第9話 犠牲と商人
「しょたちゃん、あっち」
「了解」
シスねえの指さす方向についていく。
しばらくして、僕にもその音が聞こえてきた。
金属のぶつかり合う音、次いで怒鳴り声。
これで冒険者同士の諍いだったりしたら興ざめでしかないけど……
「はい、しょたちゃん」
「うん」
差しだされた手を掴んで、身を任せる。
そのまま、木の上に持ち上げられた。
「盗賊、みたいだね」
「よかった~、ちゃんと見つかったね~!」
「そうだね」
襲われている側は……もう間に合わなそう。
一人だけ、あ、今斬られた。
「しょたちゃん?」
「気づかれないようについていこう」
「りょうかい」
普通の盗賊なら、拠点だったりに帰るはずなんだけど、少し様子が違った。
「あれ、うごかないね~?」
「もしかしたら、まだ狙うのかも」
少し移動した後で、動きが止まった。
そして、身を潜め始めた。
いくら簡単に済んだとしても、一日、それも時間を置かずに二つ目を狙うのは稀だ。
負担もあるし、一つ目の証拠をしっかりと隠しておかなくてはならない。
でも、隠し方が雑だ。
「どうすればいいの~?」
「ちょっとまってて」
もしかして、一つ目と関係のある馬車を狙ってる?
それなら、二つ目の時は助けに入った方がいいかもしれない。
「隠れてるね~」
「次の馬車を狙い始めたら助けに入るよ」
「りょうかい」
「……来たね」
しばらくして走ってきた馬車が見えてきたところで、隠れている盗賊がすこしそわそわし始めた。
目標はあれらしい。
「もう行っていいの?」
「襲ってから」
「そっか~」
タイミングを間違えるとマッチポンプを疑われかねない。
まあ、本当に盗賊か判断するために馬車を襲うまで手出しできなかったとでもいえば、どうとでもなるんだけど。
「……きた」
「行こう」
「りょうかい!」
シスねえにしょわれ、移動する。
「どこから出てきやがった!」
「ッ!? 誰だ!」
「冒険者です!」
「すまない、手伝ってくれ!」
「わかりました! シスねえ」
「りょうか~い!」
「すみません、助かりました」
「いえ、少し行ったところで、襲われた後の馬車を見つけまして。
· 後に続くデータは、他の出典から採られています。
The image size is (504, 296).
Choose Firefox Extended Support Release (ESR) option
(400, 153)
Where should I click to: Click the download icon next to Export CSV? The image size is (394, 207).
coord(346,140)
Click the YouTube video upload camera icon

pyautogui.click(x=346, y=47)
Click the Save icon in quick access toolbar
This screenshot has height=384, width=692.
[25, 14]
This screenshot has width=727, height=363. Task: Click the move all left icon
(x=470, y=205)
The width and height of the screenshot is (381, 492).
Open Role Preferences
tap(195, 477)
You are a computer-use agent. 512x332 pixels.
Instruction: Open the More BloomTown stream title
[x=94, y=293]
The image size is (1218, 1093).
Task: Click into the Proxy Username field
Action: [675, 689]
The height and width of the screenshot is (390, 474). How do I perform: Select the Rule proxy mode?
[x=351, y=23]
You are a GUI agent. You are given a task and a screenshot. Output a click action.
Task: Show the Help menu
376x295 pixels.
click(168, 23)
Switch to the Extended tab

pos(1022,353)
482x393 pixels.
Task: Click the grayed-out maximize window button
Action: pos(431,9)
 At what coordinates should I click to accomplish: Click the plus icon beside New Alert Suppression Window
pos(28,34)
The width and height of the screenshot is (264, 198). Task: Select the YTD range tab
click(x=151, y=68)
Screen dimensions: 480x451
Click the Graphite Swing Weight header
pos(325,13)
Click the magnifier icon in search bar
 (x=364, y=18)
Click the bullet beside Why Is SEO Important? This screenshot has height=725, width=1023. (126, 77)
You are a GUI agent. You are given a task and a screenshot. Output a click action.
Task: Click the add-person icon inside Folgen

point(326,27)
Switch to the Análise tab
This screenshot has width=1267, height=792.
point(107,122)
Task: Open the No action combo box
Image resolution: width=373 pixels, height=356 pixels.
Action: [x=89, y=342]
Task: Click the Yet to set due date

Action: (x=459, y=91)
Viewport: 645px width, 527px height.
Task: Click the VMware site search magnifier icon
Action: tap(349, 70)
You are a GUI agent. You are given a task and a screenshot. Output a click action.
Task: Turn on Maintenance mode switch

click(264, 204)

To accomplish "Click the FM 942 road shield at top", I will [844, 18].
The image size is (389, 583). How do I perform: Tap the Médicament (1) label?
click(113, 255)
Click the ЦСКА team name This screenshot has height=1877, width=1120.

間に合ってよかったです」
「なんと……」
「もしかして、お知り合いでしたか?」
「いや……知り合いではありませんが、境遇は同じかと」
「境遇が?」
「はい」
「そういえば、護衛を連れていないのですか?」
「はい……お恥ずかしながら、そこまで蓄えがあったわけではないので……」
「そうでしたか。急いでいたのですか?」
「急いでいた……そう、ですね。慌てて出てきた、というところでしょうか?」
「慌てて、ですか?」
「はい。名前を伺っても?」
「僕はショタといいます。こちらは姉です」
「お姉ちゃんです」
「ご姉弟でしたか。私はモクーツ・ダノフルと申します。商人をさせていただいています。お二人は、タブケヤ国に行かれたことはありますか?」
「この先の、ですよね?」
この町には来たばかりだけれど、次の候補の一つだった。